Extend the worker confguration to allow configuring the CloudWatch group
name used by the osbuild-executor. Extend the secure instance code to
instruct cloud-init via user data to create /tmp/cloud_init_vars file
with the CloudWatch group name in the osbuild-executor instance, to make
it possible for the executor to configure its logging differently based
on the value.
Cover new changes by unit tests.
Signed-off-by: Tomáš Hozza <thozza@redhat.com>
Using the group names option only works for the default VPC, the workers
are not running in the default VPC. For non-default VPCs filters should
be used.
InstanceRequirements is very flakey, the create fleet request fails
almost consistently with the same error.
To continue with testing use a fixed instance type for now. As a
followup we can expand the instance type selection logic or figure out
what was wrong with the InstanceRequirements.

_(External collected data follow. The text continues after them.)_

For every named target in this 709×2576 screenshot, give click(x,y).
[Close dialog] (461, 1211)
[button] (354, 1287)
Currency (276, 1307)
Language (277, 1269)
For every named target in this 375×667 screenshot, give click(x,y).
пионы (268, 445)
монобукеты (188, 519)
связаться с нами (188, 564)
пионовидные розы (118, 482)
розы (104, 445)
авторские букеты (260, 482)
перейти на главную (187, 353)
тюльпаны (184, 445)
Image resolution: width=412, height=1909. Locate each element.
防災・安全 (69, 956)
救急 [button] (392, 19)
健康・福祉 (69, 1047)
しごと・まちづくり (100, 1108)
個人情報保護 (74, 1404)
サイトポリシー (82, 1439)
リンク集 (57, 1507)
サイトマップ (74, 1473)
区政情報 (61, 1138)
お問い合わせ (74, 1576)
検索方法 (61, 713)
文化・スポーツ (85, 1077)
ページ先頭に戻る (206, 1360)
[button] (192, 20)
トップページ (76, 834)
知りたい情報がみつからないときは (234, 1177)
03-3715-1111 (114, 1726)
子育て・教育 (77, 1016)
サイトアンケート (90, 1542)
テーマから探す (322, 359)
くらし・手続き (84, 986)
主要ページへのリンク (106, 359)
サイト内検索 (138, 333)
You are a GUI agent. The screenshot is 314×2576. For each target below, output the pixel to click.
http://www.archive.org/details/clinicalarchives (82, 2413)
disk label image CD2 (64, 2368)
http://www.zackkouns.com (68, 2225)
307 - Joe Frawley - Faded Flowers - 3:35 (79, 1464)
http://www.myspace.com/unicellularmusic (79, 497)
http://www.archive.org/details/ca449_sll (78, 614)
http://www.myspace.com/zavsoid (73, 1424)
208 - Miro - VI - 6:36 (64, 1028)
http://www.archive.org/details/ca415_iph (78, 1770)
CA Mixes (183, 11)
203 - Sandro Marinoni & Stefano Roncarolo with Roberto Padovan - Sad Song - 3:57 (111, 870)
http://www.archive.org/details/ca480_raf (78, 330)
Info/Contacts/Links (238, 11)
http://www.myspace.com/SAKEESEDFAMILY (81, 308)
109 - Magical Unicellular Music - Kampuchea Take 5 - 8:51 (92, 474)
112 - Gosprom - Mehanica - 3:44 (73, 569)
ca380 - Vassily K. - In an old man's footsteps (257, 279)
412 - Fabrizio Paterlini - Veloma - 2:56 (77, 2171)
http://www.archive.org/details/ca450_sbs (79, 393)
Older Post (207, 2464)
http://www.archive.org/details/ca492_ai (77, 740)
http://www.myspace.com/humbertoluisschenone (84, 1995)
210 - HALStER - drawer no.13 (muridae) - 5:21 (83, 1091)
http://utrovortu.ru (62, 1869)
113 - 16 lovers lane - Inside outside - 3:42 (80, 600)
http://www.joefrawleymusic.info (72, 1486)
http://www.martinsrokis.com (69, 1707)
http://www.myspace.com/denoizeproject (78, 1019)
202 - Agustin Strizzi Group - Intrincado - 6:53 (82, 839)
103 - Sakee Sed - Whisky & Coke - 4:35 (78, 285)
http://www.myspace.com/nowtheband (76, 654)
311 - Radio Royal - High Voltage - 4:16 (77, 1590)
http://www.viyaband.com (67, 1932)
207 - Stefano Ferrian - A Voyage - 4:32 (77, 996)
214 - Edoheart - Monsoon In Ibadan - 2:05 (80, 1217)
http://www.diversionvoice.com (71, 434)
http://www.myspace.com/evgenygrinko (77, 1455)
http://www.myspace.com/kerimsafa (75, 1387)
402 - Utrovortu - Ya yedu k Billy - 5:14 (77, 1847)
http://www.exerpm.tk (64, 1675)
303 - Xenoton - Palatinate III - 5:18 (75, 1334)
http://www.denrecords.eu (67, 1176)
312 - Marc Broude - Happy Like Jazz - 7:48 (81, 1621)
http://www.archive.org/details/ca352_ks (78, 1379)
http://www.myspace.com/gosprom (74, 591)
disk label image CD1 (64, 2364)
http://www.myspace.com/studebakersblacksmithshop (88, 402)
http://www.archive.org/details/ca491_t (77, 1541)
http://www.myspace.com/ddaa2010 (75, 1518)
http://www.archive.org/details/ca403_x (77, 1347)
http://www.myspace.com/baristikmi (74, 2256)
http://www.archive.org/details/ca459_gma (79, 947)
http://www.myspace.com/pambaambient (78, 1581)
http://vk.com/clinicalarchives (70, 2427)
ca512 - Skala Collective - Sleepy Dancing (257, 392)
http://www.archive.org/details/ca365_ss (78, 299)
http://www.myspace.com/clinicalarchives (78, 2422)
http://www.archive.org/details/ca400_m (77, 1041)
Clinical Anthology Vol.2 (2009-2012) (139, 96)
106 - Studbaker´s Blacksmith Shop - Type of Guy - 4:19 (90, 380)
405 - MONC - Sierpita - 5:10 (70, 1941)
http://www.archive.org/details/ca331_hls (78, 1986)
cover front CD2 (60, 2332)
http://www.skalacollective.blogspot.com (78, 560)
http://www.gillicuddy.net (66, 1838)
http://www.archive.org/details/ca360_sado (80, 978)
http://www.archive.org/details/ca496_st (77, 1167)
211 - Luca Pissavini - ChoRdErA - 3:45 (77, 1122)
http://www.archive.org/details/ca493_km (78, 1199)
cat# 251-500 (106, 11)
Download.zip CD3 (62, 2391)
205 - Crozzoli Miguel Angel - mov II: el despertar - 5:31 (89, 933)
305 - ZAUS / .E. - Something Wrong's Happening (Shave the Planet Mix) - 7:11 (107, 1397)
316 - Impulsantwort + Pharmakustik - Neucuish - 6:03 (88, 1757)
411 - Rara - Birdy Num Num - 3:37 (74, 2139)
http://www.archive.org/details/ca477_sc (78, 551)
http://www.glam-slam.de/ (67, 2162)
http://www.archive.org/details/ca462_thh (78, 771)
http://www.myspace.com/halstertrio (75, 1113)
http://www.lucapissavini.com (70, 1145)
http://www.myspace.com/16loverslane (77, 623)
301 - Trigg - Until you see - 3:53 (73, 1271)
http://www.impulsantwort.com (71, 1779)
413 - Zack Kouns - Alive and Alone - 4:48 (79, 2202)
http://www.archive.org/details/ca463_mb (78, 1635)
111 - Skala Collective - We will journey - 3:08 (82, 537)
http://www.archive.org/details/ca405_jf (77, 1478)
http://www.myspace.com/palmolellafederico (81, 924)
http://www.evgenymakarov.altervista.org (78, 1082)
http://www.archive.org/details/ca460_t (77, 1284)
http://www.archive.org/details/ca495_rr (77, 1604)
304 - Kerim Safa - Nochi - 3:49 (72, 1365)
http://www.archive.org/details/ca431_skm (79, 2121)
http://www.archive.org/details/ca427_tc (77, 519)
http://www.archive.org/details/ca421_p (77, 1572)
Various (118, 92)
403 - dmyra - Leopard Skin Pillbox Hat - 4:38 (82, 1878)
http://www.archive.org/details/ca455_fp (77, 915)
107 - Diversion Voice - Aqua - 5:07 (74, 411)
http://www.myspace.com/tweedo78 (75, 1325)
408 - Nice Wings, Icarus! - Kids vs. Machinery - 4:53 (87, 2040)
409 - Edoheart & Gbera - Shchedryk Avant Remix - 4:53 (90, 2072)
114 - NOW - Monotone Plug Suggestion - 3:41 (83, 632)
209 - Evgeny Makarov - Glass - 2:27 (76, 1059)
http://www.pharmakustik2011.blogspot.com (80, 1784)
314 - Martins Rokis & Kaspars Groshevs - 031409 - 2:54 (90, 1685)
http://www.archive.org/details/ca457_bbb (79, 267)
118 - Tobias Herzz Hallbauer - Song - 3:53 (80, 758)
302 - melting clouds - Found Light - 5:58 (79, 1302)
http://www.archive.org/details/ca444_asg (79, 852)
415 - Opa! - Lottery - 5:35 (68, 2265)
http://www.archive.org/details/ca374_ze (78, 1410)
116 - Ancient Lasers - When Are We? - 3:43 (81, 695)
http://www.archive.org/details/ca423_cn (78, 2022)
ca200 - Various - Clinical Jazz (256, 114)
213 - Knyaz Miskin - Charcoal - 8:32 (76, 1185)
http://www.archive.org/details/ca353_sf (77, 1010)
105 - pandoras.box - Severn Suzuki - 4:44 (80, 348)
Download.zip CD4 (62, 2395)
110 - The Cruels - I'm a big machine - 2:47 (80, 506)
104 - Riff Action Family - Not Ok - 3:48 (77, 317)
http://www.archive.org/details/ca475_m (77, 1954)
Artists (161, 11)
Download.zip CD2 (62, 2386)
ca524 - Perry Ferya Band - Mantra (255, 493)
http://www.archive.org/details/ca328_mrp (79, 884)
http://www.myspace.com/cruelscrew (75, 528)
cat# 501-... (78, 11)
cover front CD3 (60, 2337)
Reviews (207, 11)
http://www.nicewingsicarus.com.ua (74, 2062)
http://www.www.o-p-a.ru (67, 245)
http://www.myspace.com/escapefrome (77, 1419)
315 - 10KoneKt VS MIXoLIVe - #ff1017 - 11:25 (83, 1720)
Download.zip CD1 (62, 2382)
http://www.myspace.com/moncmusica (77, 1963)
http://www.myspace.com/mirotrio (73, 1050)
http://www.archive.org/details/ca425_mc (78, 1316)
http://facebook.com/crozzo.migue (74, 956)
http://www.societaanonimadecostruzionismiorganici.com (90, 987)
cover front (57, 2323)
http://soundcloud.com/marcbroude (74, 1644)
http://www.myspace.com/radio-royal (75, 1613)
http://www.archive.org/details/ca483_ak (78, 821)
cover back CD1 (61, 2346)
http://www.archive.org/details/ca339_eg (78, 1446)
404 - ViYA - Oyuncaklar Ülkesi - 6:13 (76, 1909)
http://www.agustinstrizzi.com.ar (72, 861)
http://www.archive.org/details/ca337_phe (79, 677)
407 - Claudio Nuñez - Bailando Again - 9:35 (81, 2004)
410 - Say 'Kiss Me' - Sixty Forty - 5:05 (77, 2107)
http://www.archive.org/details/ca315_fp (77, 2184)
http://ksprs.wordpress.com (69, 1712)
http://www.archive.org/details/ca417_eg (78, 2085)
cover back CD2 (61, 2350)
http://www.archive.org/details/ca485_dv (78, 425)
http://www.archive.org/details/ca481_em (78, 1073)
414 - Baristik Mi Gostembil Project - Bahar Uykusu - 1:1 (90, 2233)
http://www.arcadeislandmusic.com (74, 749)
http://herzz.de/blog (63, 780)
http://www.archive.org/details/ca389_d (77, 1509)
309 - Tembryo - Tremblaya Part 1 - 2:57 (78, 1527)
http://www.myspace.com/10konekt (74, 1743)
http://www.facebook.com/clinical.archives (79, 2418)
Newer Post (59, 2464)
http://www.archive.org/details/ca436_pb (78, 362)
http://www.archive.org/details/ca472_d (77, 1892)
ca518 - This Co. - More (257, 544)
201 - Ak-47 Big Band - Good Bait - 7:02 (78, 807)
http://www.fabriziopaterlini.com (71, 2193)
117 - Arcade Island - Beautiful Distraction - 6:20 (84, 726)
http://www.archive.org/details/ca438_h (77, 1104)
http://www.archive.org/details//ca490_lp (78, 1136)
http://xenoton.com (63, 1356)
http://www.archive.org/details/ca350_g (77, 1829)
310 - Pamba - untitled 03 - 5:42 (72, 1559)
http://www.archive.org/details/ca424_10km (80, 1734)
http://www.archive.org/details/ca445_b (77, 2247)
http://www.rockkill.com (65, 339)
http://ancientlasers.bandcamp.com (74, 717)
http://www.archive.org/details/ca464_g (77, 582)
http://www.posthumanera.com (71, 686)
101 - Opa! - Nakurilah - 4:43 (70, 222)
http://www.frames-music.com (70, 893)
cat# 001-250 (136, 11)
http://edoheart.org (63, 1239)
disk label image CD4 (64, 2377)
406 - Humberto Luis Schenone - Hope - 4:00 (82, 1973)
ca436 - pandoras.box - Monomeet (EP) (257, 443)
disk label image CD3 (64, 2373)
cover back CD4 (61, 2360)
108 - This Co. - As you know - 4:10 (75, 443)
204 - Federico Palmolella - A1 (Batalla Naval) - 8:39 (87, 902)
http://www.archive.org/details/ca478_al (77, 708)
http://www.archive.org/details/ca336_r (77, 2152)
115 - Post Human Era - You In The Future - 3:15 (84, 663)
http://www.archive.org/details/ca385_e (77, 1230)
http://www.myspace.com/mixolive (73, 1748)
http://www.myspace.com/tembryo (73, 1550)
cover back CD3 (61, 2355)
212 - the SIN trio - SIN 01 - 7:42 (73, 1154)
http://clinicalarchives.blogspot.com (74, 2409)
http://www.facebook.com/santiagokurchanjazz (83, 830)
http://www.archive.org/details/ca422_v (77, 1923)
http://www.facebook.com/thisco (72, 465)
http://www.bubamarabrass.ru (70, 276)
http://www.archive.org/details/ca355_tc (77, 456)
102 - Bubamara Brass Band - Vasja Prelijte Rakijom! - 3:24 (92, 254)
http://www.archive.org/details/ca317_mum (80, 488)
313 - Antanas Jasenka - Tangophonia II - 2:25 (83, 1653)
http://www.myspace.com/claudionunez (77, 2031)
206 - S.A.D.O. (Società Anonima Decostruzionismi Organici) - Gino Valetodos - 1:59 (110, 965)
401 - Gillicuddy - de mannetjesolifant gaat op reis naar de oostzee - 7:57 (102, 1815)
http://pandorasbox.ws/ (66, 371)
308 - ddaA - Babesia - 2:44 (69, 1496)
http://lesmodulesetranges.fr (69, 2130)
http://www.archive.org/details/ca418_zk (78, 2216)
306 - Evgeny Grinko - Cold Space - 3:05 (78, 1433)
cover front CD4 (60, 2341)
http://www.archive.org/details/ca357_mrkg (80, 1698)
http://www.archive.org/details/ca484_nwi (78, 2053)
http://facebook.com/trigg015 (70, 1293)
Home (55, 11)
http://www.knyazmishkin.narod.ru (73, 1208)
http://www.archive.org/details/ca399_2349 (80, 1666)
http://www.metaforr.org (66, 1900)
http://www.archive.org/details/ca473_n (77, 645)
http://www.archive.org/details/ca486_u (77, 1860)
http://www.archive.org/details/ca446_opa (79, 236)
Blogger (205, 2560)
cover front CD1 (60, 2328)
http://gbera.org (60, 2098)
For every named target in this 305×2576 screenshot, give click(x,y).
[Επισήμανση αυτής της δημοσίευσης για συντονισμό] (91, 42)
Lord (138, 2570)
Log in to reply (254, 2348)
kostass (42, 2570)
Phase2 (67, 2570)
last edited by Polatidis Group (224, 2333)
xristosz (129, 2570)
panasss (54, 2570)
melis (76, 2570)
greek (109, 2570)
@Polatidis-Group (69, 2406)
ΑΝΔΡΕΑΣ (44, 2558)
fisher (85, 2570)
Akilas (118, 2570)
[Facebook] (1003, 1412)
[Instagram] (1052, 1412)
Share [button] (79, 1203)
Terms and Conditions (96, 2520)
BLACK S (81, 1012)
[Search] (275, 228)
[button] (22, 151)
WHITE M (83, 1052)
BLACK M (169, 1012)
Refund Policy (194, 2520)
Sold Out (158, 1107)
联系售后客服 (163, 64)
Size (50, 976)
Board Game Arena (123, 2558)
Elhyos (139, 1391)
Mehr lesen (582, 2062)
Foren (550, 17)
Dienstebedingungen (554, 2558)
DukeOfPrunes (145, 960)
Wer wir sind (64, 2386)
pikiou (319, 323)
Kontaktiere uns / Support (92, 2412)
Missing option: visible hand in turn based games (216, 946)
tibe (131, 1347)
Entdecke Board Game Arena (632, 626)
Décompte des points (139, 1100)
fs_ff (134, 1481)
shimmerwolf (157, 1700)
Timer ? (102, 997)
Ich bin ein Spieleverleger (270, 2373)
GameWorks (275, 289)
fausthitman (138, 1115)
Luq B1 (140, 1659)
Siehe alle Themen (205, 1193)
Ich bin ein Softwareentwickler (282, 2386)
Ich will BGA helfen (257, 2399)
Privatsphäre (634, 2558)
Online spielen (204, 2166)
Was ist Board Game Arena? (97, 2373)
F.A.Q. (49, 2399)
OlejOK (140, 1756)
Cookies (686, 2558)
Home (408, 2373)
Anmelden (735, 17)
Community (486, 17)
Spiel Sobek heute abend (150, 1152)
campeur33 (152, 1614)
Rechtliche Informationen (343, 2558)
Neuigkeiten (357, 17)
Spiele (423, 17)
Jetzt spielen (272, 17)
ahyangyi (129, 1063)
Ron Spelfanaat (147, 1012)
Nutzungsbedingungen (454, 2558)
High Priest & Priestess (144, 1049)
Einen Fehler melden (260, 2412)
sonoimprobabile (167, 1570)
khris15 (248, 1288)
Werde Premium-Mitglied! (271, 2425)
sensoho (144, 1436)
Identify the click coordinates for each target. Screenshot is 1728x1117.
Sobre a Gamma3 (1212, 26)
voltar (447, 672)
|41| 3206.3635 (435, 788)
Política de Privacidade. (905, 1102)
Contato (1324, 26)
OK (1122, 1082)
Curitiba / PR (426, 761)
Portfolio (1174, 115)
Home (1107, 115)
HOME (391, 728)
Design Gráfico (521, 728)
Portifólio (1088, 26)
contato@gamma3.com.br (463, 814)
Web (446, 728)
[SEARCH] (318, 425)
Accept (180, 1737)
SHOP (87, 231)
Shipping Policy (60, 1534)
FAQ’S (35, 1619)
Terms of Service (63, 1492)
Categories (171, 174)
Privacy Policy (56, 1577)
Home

For non-default VPCs, AWS needs the subnets it can launch the instance
in, otherwise it will try to launch the instance in the default VPC,
even if the supplied security groups are attached to a non-default VPC.
Furthermore there can only be 1 subnet specified per availability zone,
so query the subnets in the VPC of the host (as the instance needs to be
launched in the same network), and pick 1 of the VPC's subnets per AZ.